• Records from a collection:
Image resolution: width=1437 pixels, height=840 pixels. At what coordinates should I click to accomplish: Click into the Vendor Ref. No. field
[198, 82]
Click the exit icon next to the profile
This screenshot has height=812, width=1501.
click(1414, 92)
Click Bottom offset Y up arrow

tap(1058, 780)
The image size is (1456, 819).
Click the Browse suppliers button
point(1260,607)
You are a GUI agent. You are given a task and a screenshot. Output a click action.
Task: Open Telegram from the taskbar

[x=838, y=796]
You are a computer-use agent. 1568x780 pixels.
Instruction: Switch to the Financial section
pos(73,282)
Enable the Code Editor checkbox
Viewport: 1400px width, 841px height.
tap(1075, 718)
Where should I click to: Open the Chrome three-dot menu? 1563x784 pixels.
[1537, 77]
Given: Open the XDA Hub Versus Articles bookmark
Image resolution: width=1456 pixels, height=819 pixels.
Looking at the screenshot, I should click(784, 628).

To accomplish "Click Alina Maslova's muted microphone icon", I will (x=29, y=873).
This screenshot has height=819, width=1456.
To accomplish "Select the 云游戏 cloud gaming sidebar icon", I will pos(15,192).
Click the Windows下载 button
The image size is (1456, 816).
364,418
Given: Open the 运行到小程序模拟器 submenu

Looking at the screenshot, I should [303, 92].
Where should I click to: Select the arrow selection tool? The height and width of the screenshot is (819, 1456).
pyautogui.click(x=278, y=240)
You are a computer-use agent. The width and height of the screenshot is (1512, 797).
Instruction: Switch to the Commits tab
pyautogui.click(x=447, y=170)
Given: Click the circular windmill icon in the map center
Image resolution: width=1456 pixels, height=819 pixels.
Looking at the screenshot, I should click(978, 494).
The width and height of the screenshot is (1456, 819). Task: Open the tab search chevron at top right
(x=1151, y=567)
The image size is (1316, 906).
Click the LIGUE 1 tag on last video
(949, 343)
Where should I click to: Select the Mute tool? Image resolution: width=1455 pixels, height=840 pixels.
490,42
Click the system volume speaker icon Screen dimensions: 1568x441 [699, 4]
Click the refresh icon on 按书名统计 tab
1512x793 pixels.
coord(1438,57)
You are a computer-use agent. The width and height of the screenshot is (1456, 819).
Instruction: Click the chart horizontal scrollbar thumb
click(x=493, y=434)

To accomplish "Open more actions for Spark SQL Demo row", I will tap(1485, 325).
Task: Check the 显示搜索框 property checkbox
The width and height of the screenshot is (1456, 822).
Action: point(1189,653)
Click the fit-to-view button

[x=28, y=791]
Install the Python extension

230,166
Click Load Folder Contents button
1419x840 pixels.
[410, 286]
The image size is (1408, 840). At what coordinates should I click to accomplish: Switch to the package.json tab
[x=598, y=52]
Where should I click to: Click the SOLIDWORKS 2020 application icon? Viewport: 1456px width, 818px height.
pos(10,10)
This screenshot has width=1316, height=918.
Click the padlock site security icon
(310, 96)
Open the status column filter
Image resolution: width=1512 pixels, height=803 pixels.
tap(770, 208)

• Problem:
The response should consist of every record, written out exactly as given.

• Exercise answer:
Image resolution: width=1437 pixels, height=840 pixels. At what coordinates should I click to accomplish: Click into the Vendor Ref. No. field
[198, 82]
Click the exit icon next to the profile
This screenshot has height=812, width=1501.
click(1414, 92)
Click Bottom offset Y up arrow

tap(1058, 780)
The image size is (1456, 819).
Click the Browse suppliers button
point(1260,607)
You are a GUI agent. You are given a task and a screenshot. Output a click action.
Task: Open Telegram from the taskbar

[x=838, y=796]
You are a computer-use agent. 1568x780 pixels.
Instruction: Switch to the Financial section
pos(73,282)
Enable the Code Editor checkbox
Viewport: 1400px width, 841px height.
tap(1075, 718)
Where should I click to: Open the Chrome three-dot menu? 1563x784 pixels.
[1537, 77]
Given: Open the XDA Hub Versus Articles bookmark
Image resolution: width=1456 pixels, height=819 pixels.
Looking at the screenshot, I should click(784, 628).

To accomplish "Click Alina Maslova's muted microphone icon", I will (x=29, y=873).
This screenshot has height=819, width=1456.
To accomplish "Select the 云游戏 cloud gaming sidebar icon", I will pos(15,192).
Click the Windows下载 button
The image size is (1456, 816).
364,418
Given: Open the 运行到小程序模拟器 submenu

Looking at the screenshot, I should [303, 92].
Where should I click to: Select the arrow selection tool? The height and width of the screenshot is (819, 1456).
pyautogui.click(x=278, y=240)
You are a computer-use agent. The width and height of the screenshot is (1512, 797).
Instruction: Switch to the Commits tab
pyautogui.click(x=447, y=170)
Given: Click the circular windmill icon in the map center
Image resolution: width=1456 pixels, height=819 pixels.
Looking at the screenshot, I should click(978, 494).
The width and height of the screenshot is (1456, 819). Task: Open the tab search chevron at top right
(x=1151, y=567)
The image size is (1316, 906).
Click the LIGUE 1 tag on last video
(949, 343)
Where should I click to: Select the Mute tool? Image resolution: width=1455 pixels, height=840 pixels.
490,42
Click the system volume speaker icon Screen dimensions: 1568x441 [699, 4]
Click the refresh icon on 按书名统计 tab
1512x793 pixels.
coord(1438,57)
You are a computer-use agent. The width and height of the screenshot is (1456, 819).
Instruction: Click the chart horizontal scrollbar thumb
click(x=493, y=434)

To accomplish "Open more actions for Spark SQL Demo row", I will tap(1485, 325).
Task: Check the 显示搜索框 property checkbox
The width and height of the screenshot is (1456, 822).
Action: point(1189,653)
Click the fit-to-view button

[x=28, y=791]
Install the Python extension

230,166
Click Load Folder Contents button
1419x840 pixels.
[410, 286]
The image size is (1408, 840). At what coordinates should I click to accomplish: Switch to the package.json tab
[x=598, y=52]
Where should I click to: Click the SOLIDWORKS 2020 application icon? Viewport: 1456px width, 818px height.
pos(10,10)
This screenshot has width=1316, height=918.
Click the padlock site security icon
(310, 96)
Open the status column filter
Image resolution: width=1512 pixels, height=803 pixels.
tap(770, 208)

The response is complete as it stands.